Instructions to follow => Begin the copy at the line containing "This screenshot has height=154, width=345." and end it at the final line of the material below, reproducing each line exactly, without images.

-------

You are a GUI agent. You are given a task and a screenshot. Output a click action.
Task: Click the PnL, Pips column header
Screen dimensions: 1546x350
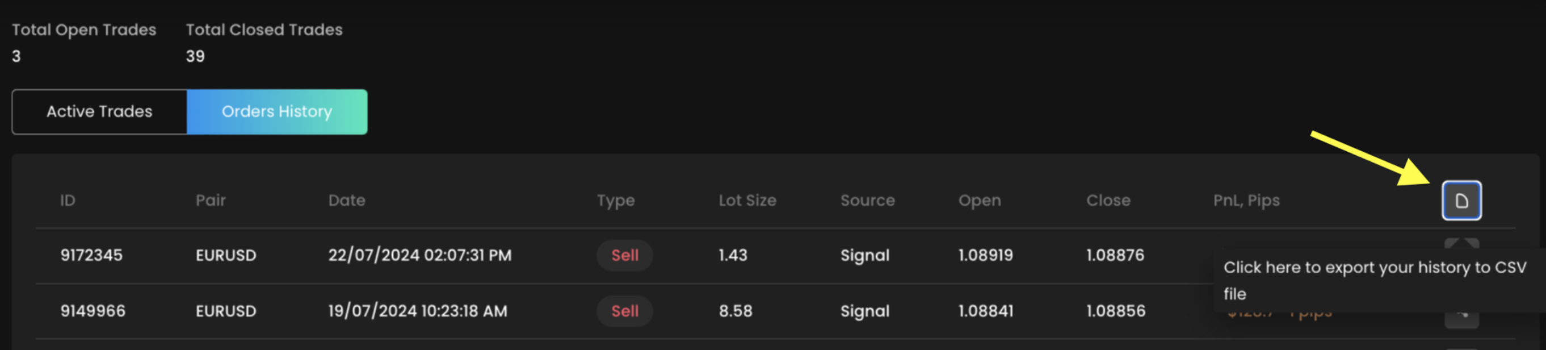pos(1246,201)
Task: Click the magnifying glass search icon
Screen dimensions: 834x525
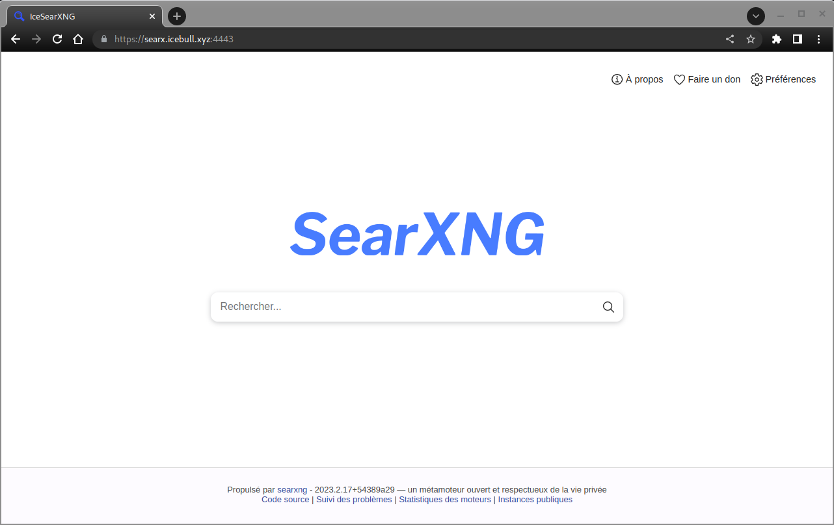Action: (x=608, y=307)
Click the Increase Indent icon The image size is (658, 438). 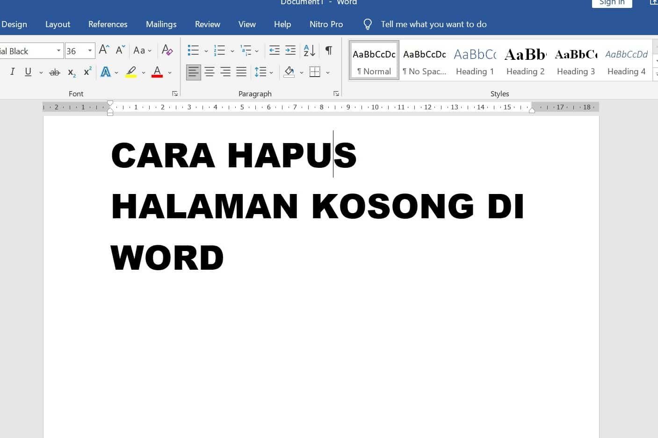[x=290, y=50]
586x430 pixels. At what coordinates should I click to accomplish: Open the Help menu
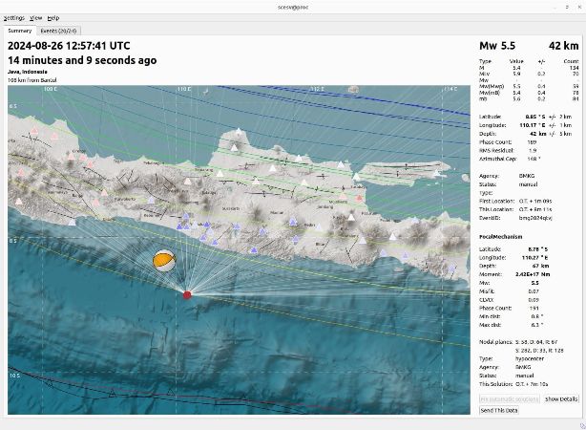pos(52,18)
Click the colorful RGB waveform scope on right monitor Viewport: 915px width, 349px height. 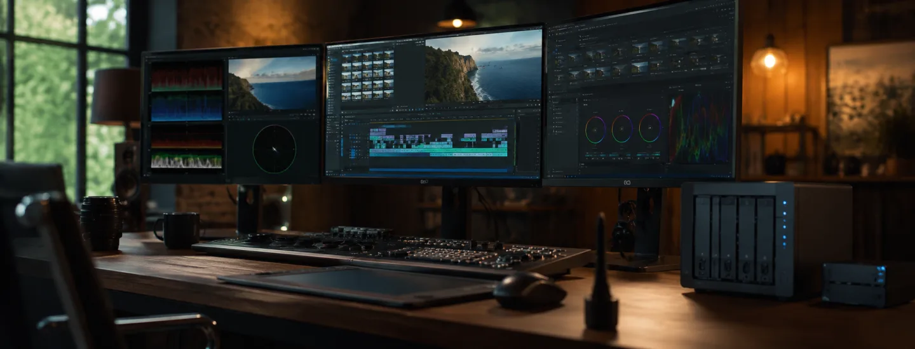pos(698,126)
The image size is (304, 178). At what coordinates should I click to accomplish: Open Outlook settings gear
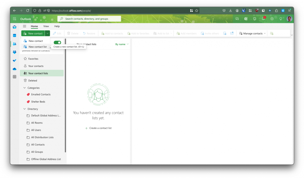coord(272,19)
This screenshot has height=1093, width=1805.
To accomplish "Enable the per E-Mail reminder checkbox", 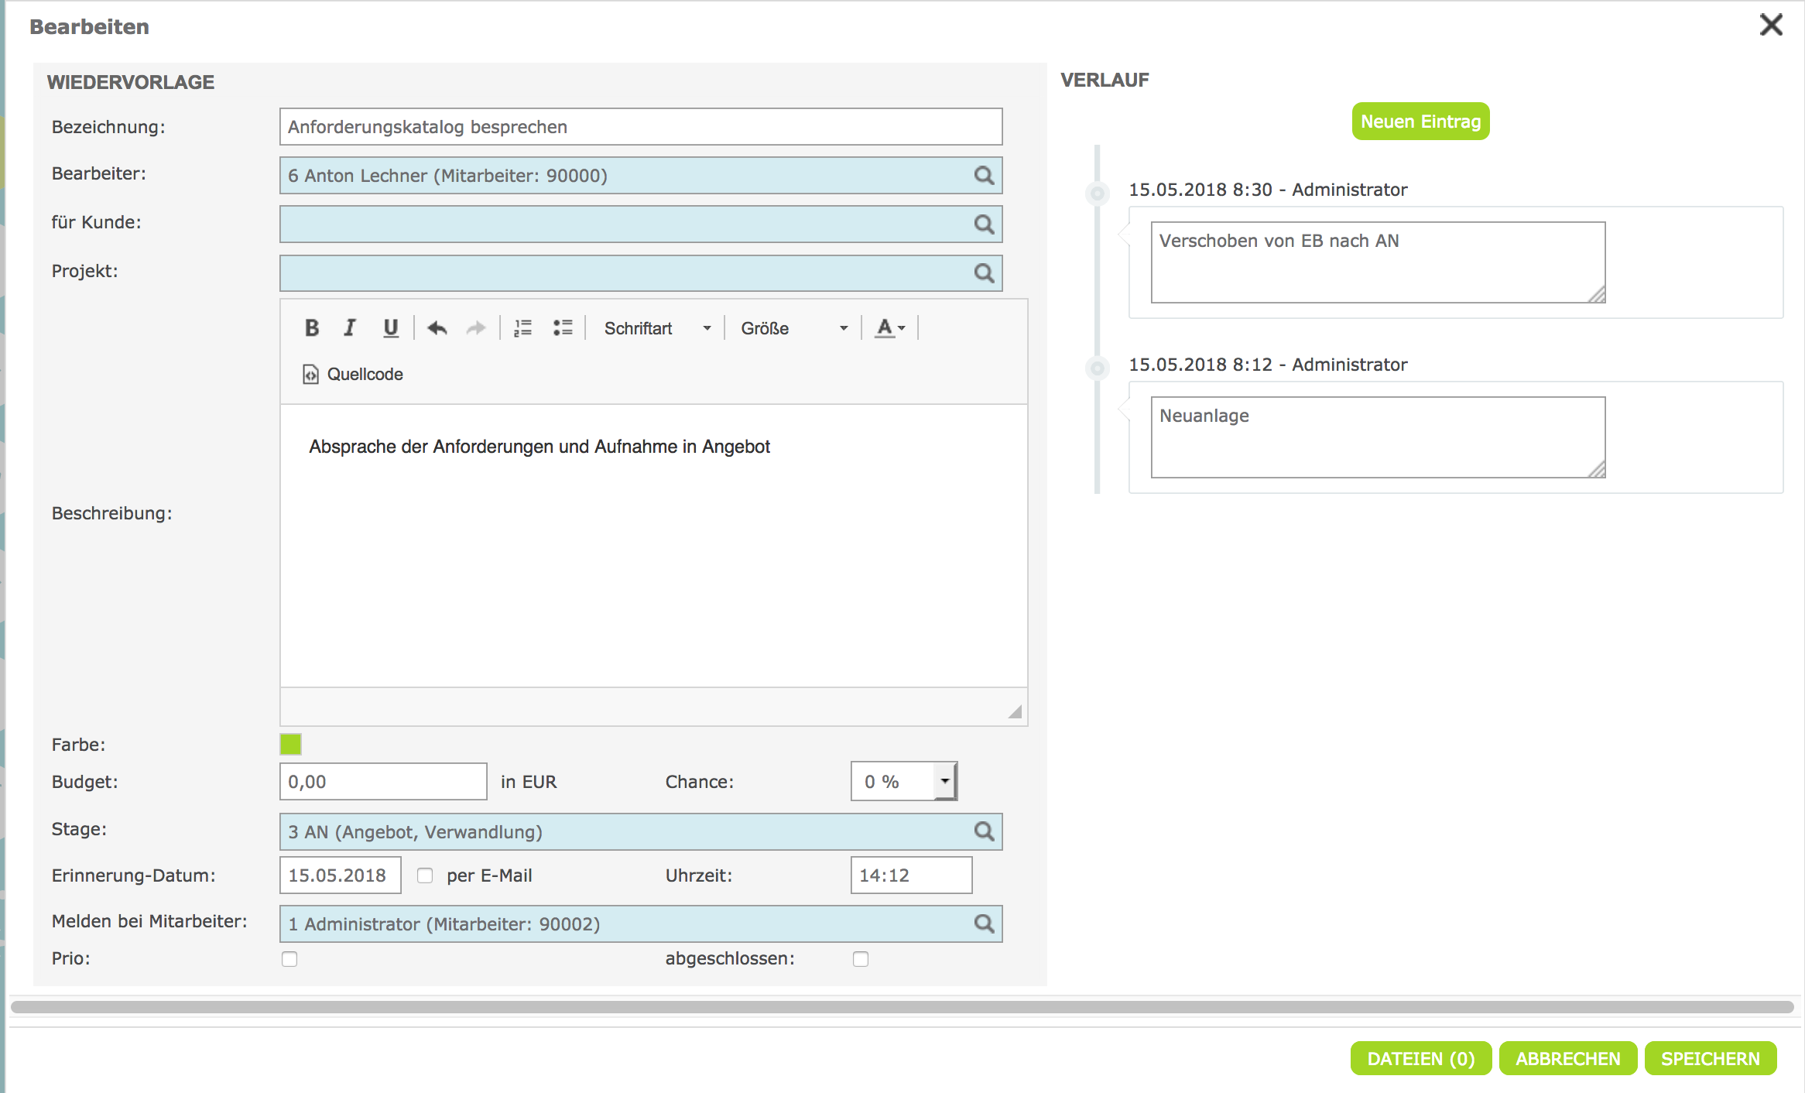I will 425,875.
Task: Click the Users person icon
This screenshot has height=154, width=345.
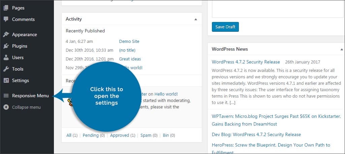Action: point(6,57)
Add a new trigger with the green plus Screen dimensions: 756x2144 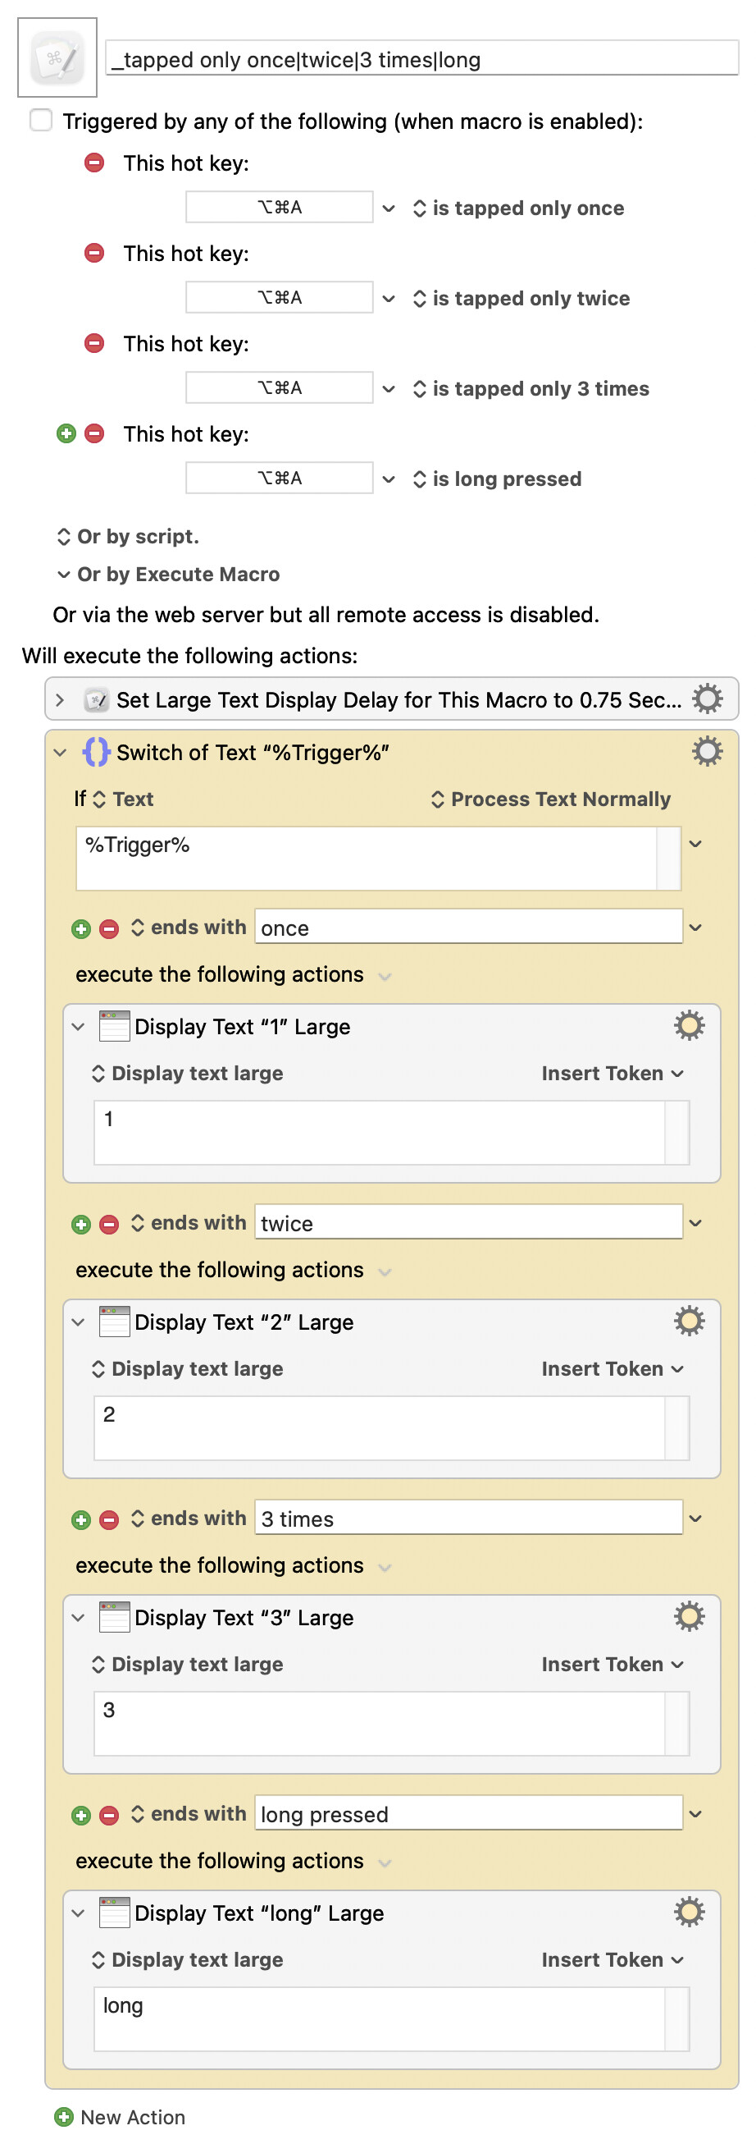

-------

Final answer =>
This screenshot has height=154, width=345.
Action: point(6,57)
Add a new trigger with the green plus Screen dimensions: 756x2144 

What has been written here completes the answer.